>>>

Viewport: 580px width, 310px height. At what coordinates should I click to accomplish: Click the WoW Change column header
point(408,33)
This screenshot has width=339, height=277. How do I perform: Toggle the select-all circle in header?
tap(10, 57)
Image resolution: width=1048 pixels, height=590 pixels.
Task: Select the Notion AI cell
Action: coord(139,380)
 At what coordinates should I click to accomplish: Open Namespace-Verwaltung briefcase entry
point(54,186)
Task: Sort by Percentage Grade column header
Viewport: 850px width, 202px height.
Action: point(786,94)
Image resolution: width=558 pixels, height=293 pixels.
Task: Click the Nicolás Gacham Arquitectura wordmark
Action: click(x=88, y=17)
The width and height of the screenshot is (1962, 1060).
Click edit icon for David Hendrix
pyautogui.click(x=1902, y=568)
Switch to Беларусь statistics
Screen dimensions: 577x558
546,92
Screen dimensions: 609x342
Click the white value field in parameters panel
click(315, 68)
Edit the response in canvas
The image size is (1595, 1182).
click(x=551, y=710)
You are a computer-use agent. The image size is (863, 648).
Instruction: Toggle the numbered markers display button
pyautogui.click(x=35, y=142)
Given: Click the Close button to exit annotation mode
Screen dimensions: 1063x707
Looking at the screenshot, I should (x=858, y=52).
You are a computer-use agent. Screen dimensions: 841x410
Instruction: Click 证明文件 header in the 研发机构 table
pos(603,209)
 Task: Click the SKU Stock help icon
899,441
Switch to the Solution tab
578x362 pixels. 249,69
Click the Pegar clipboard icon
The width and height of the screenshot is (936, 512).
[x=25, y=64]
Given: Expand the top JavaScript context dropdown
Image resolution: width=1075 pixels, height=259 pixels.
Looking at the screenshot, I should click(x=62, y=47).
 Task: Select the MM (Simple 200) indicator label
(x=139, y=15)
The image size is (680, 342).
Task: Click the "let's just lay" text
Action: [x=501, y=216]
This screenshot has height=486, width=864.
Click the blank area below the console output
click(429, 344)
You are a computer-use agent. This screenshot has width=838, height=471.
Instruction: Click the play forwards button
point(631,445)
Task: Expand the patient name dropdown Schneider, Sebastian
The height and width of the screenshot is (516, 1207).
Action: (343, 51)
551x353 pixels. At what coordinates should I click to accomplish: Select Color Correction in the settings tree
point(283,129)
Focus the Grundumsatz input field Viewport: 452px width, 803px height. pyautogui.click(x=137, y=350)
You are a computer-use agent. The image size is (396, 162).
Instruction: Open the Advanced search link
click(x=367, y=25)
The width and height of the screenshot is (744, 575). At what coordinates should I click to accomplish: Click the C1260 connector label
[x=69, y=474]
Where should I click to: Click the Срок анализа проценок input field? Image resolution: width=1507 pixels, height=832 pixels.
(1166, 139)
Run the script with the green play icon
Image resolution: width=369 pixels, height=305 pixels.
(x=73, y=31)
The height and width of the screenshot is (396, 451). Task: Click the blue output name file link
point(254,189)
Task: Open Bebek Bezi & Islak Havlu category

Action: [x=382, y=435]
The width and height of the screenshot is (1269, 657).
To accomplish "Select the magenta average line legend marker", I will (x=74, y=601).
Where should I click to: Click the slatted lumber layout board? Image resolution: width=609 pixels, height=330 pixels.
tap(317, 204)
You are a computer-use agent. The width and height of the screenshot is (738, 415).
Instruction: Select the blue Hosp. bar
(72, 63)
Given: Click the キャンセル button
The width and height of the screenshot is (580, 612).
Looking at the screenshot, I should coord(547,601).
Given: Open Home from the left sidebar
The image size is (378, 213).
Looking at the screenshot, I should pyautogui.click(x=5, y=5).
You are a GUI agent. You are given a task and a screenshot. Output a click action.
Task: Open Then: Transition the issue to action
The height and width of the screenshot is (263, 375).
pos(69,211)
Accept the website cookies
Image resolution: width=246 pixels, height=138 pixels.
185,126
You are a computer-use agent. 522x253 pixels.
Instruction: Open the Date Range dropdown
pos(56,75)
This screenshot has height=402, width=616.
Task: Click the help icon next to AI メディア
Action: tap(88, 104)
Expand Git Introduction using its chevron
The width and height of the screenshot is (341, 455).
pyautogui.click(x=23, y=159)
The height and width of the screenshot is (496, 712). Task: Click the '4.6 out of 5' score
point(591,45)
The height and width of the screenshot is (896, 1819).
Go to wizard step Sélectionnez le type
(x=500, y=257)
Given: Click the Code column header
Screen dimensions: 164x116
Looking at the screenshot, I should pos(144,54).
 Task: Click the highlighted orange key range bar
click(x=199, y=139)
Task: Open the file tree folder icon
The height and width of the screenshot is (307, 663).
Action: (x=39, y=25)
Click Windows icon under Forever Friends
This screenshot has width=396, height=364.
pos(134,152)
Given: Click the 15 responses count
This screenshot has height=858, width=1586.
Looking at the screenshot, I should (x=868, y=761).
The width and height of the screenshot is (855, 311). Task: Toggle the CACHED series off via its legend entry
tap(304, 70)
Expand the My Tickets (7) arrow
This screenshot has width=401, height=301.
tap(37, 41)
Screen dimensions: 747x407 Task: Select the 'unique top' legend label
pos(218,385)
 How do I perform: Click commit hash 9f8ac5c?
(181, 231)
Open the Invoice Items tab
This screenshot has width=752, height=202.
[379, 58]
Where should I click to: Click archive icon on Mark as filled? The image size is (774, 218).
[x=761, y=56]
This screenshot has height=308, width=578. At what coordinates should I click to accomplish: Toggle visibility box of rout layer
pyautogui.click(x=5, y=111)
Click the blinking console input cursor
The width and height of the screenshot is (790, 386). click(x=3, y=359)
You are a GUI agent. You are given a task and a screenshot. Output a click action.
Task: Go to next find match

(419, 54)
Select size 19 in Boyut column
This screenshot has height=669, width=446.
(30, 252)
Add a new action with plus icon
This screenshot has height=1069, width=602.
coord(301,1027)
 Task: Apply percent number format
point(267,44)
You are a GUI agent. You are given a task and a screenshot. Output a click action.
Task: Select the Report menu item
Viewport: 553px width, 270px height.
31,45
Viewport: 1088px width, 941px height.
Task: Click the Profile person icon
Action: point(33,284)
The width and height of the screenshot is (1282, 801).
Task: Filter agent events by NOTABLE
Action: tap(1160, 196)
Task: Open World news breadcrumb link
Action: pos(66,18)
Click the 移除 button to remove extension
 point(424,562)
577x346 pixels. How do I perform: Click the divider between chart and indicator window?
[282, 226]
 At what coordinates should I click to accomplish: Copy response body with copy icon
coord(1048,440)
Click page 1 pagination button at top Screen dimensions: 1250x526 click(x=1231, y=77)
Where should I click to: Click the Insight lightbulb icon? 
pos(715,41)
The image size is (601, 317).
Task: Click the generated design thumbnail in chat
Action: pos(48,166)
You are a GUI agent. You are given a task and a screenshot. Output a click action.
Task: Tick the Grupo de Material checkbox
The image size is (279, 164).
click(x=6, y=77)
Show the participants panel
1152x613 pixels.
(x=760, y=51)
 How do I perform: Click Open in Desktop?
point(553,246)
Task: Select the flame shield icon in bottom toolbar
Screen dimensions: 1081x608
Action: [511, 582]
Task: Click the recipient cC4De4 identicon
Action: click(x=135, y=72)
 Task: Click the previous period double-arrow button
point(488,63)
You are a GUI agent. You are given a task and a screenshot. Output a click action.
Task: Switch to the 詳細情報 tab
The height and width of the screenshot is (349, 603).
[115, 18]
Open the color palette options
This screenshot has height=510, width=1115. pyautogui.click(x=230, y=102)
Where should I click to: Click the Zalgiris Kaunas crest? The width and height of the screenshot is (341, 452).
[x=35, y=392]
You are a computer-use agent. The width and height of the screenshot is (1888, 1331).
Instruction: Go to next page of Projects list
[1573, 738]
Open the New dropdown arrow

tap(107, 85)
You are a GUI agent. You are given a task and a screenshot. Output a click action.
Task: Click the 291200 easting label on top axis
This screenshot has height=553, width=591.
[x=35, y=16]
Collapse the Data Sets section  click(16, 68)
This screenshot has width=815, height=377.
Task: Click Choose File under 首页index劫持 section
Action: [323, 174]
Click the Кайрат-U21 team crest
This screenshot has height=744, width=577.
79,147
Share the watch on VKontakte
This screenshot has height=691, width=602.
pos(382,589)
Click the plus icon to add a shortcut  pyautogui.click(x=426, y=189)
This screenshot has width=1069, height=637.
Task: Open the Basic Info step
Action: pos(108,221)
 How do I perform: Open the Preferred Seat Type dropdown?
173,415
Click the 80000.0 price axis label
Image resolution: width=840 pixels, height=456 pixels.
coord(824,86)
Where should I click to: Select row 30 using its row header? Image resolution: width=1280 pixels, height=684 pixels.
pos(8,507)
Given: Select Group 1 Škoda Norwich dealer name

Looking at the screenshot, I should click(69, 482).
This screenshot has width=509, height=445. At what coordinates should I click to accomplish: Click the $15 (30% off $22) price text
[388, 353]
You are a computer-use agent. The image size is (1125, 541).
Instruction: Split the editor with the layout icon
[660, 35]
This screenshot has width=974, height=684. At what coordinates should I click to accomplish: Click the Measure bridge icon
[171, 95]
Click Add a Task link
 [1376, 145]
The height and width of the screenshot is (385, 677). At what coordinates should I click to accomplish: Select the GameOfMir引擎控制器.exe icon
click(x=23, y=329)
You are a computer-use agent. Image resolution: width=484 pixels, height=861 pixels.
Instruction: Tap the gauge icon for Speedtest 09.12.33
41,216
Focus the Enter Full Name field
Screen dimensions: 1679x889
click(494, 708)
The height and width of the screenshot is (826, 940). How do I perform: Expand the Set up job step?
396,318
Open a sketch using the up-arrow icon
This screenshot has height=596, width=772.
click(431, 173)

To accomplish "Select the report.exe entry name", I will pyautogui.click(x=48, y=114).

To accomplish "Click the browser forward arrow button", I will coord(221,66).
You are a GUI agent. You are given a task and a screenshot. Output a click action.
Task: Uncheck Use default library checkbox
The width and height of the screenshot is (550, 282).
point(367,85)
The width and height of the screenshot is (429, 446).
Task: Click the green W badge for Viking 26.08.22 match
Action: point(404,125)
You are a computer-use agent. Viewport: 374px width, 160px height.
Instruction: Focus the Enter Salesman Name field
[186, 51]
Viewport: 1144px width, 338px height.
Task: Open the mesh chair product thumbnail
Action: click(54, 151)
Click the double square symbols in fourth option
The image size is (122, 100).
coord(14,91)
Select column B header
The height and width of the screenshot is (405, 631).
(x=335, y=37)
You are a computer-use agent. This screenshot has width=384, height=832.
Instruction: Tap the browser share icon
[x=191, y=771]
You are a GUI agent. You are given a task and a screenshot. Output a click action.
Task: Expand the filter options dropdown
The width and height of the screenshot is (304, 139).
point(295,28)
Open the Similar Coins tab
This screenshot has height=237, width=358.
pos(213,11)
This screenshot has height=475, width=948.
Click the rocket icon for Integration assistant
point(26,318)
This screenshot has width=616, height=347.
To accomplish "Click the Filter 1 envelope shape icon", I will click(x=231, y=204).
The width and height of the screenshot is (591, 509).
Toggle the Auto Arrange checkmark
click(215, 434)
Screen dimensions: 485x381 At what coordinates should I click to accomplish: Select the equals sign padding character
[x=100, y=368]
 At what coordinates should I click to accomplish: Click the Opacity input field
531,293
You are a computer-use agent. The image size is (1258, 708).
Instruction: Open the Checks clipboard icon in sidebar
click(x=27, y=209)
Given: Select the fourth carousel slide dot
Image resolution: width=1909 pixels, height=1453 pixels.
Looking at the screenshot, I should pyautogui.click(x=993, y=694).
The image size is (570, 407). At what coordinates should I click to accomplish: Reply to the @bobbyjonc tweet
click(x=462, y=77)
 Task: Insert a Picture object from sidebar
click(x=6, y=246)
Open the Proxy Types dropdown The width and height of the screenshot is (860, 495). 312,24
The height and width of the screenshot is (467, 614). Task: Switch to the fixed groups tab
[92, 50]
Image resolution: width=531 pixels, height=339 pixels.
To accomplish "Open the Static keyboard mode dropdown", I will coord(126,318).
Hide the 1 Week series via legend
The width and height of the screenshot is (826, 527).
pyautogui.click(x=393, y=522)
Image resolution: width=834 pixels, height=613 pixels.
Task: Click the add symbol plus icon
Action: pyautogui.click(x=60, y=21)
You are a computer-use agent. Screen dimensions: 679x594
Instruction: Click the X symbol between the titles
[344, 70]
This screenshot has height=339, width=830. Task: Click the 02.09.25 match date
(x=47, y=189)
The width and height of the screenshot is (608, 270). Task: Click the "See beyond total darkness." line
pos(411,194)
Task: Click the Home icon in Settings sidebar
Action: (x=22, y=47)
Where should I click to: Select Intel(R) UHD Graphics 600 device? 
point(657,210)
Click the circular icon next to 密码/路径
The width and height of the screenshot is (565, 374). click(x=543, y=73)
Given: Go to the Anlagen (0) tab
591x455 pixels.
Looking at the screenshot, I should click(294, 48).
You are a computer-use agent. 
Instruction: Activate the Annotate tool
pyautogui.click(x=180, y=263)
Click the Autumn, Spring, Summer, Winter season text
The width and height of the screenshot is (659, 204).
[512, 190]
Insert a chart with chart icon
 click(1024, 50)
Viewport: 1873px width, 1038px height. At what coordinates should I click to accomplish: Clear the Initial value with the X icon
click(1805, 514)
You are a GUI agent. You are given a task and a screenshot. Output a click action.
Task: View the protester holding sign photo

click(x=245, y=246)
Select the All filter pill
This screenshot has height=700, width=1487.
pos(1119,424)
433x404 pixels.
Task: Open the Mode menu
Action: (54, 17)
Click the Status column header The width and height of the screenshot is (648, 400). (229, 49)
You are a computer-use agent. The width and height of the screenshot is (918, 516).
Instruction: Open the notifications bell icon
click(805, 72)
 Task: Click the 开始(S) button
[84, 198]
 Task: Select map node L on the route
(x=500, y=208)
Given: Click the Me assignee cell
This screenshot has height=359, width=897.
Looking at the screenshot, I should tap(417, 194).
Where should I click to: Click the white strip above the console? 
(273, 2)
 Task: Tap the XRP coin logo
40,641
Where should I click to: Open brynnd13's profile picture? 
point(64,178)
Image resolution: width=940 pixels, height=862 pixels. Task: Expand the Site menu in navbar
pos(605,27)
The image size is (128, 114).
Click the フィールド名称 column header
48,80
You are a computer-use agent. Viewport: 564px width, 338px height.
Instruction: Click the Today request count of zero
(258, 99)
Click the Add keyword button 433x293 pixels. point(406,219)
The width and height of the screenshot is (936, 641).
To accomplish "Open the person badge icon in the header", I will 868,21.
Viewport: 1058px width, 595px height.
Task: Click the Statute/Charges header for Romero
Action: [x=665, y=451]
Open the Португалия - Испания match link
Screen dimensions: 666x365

<<<

▸ **Aim of the task**: Could you reproduce the data word for word, from its first line through the line containing "pos(603,209)", both of those lines included?

▸ **Solution to this problem**:
Viewport: 580px width, 310px height. At what coordinates should I click to accomplish: Click the WoW Change column header
point(408,33)
This screenshot has width=339, height=277. How do I perform: Toggle the select-all circle in header?
tap(10, 57)
Image resolution: width=1048 pixels, height=590 pixels.
Task: Select the Notion AI cell
Action: coord(139,380)
 At what coordinates should I click to accomplish: Open Namespace-Verwaltung briefcase entry
point(54,186)
Task: Sort by Percentage Grade column header
Viewport: 850px width, 202px height.
Action: point(786,94)
Image resolution: width=558 pixels, height=293 pixels.
Task: Click the Nicolás Gacham Arquitectura wordmark
Action: click(x=88, y=17)
The width and height of the screenshot is (1962, 1060).
Click edit icon for David Hendrix
pyautogui.click(x=1902, y=568)
Switch to Беларусь statistics
Screen dimensions: 577x558
546,92
Screen dimensions: 609x342
Click the white value field in parameters panel
click(315, 68)
Edit the response in canvas
The image size is (1595, 1182).
click(x=551, y=710)
You are a computer-use agent. The image size is (863, 648).
Instruction: Toggle the numbered markers display button
pyautogui.click(x=35, y=142)
Given: Click the Close button to exit annotation mode
Screen dimensions: 1063x707
Looking at the screenshot, I should (x=858, y=52).
You are a computer-use agent. Screen dimensions: 841x410
Instruction: Click 证明文件 header in the 研发机构 table
pos(603,209)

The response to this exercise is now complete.